(Stored items)
──────────────────────────────

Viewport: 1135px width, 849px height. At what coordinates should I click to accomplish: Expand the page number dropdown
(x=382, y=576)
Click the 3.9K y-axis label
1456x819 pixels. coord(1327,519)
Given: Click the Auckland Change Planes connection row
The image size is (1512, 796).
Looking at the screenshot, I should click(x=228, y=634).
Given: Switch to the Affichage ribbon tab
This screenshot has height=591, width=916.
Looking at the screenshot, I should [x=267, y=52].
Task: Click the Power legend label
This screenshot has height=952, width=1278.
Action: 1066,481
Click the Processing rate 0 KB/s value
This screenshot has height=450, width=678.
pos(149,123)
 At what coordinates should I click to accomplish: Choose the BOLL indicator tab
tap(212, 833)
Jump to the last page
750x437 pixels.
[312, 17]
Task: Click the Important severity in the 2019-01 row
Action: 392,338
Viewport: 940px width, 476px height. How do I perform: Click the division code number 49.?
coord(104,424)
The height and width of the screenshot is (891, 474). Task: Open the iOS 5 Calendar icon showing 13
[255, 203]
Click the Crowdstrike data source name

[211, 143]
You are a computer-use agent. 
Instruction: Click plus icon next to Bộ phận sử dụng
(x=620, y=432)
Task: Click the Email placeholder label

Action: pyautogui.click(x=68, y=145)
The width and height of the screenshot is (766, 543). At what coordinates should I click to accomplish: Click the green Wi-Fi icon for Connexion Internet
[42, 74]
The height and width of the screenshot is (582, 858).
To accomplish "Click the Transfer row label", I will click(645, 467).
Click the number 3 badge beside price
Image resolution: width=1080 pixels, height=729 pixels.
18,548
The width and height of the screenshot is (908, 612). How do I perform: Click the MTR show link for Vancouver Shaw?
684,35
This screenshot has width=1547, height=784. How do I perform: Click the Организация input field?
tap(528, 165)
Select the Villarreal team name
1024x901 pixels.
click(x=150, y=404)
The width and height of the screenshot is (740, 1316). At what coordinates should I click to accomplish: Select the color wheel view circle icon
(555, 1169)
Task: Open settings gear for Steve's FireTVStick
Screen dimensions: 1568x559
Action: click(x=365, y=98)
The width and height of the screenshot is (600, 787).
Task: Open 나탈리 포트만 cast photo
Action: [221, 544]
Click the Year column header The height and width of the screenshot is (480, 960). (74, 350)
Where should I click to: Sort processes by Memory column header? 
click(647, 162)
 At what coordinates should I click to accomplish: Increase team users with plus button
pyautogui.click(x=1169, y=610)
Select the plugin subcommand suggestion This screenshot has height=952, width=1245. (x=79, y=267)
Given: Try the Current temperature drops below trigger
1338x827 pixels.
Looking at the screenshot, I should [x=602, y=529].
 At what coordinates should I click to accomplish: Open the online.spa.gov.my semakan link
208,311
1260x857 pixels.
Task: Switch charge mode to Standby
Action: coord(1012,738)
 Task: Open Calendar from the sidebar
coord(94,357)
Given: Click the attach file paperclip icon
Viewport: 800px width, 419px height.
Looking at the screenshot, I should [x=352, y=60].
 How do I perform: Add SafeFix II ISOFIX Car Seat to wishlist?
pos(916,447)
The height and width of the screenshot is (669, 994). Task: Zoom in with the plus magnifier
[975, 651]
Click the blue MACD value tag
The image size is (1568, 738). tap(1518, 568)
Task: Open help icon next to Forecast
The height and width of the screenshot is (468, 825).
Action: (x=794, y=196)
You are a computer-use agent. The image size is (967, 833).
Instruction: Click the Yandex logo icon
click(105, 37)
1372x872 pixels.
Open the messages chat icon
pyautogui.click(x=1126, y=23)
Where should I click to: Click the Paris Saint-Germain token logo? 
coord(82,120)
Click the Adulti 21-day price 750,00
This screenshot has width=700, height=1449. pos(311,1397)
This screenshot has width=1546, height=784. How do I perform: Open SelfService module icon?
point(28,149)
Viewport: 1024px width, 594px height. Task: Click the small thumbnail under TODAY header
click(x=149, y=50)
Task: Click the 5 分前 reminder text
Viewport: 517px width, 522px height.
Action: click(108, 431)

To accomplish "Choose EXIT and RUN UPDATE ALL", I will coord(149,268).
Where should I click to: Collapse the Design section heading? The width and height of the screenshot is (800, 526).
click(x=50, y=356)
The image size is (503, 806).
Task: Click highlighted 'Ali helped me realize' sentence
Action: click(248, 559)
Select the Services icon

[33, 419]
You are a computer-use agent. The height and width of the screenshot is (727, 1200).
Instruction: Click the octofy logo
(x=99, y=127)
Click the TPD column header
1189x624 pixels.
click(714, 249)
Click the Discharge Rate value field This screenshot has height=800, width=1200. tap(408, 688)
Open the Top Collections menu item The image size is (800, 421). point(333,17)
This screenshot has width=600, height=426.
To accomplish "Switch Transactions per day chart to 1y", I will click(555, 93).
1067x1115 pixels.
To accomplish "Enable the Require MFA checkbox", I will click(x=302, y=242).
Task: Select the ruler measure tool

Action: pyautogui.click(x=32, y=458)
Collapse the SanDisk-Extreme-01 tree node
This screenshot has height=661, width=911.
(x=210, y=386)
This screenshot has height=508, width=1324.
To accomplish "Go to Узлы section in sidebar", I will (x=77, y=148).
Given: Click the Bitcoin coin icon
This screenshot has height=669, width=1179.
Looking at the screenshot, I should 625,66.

──────────────────────────────

■ ABOUT THIS TASK
What number of lines above include the string "computer"? State it and nothing else.

■ SOLVED EXERCISE
3